Exercise goal - Write out exactly the lines between the line containing "The image size is (1024, 544)." and the end of the records, counting both ends, and leave out all pictures.

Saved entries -

┌──

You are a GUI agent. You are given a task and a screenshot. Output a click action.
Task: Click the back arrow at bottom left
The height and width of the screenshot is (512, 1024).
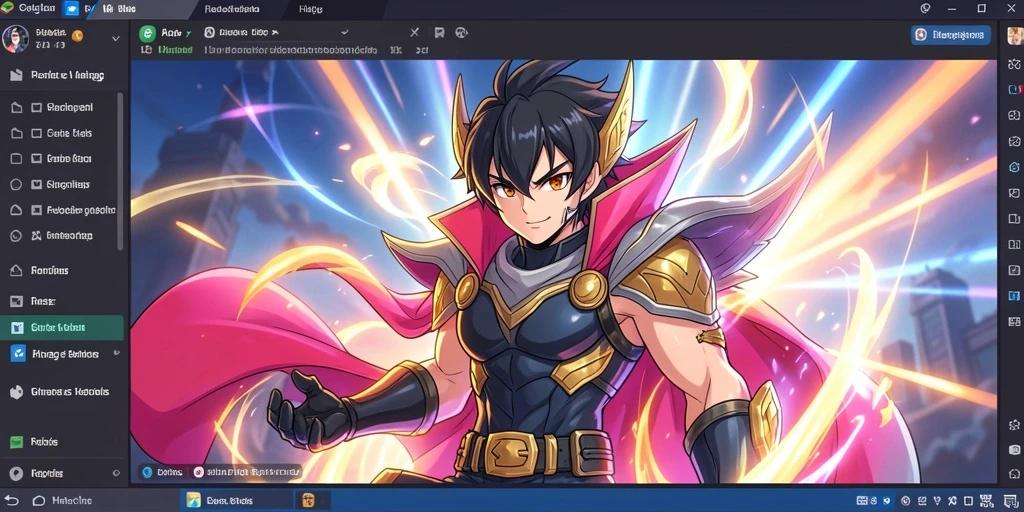12,500
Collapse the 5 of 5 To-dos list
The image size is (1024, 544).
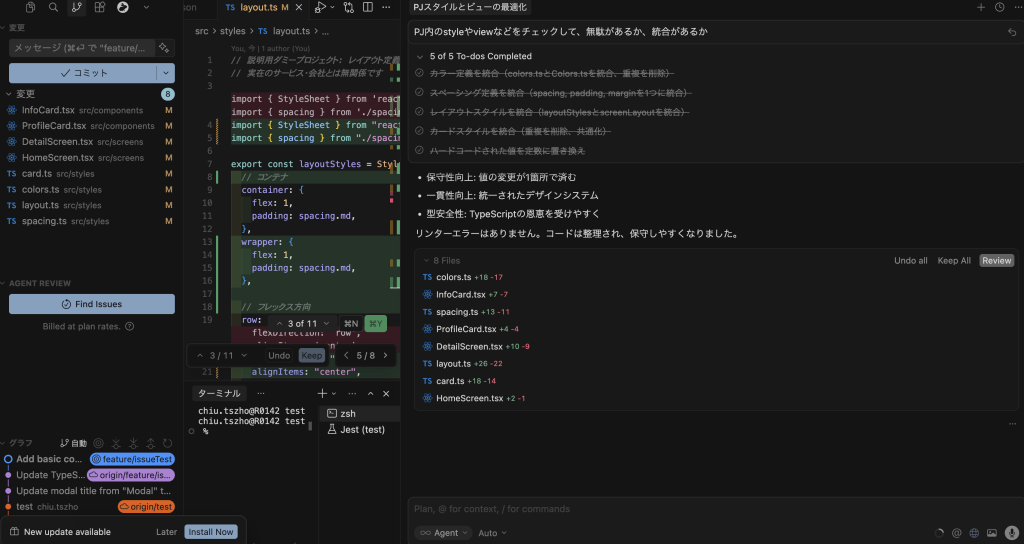coord(420,57)
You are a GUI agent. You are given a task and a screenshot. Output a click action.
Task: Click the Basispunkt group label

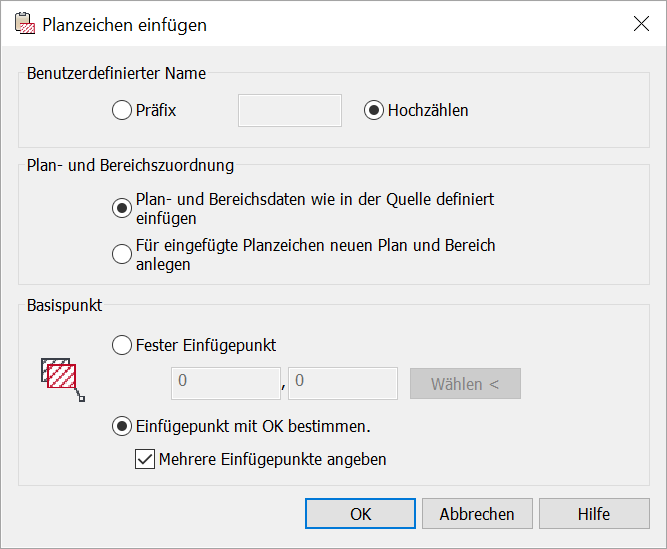[x=64, y=306]
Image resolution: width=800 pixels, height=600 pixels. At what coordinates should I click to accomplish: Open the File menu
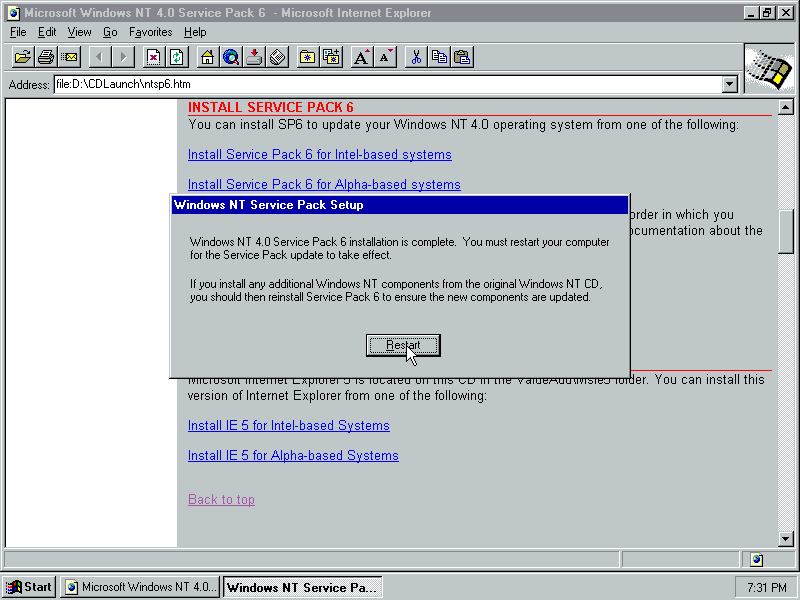pos(18,32)
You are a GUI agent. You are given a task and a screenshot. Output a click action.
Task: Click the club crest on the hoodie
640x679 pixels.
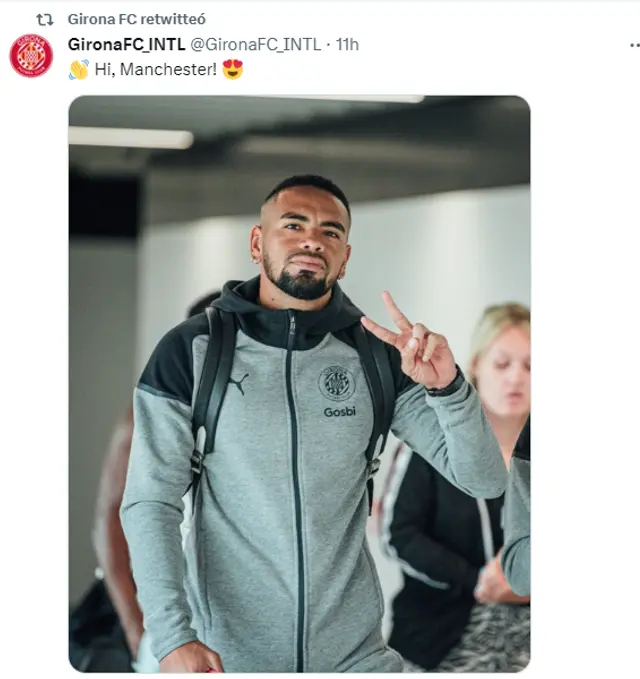(336, 382)
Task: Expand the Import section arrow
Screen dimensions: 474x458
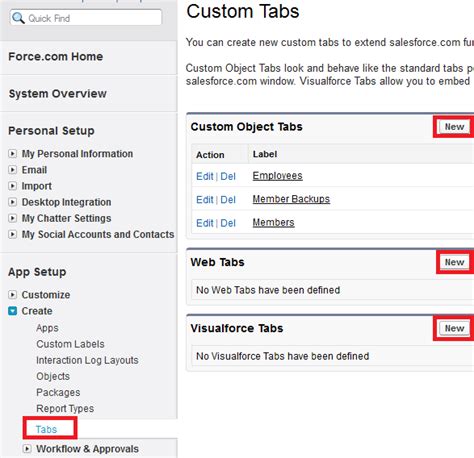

└──

Answer to the exercise -
The image size is (1024, 544).
coord(420,57)
You are a GUI agent. You are given a task and a screenshot. Output a click action.
Task: Click the Basispunkt group label

[x=64, y=306]
Image resolution: width=800 pixels, height=600 pixels. At what coordinates should I click to accomplish: Open the File menu
pos(18,32)
You are a GUI agent. You are given a task and a screenshot. Output a click action.
Task: Click the club crest on the hoodie
640x679 pixels.
(336, 382)
Task: Expand the Import section arrow
Screen dimensions: 474x458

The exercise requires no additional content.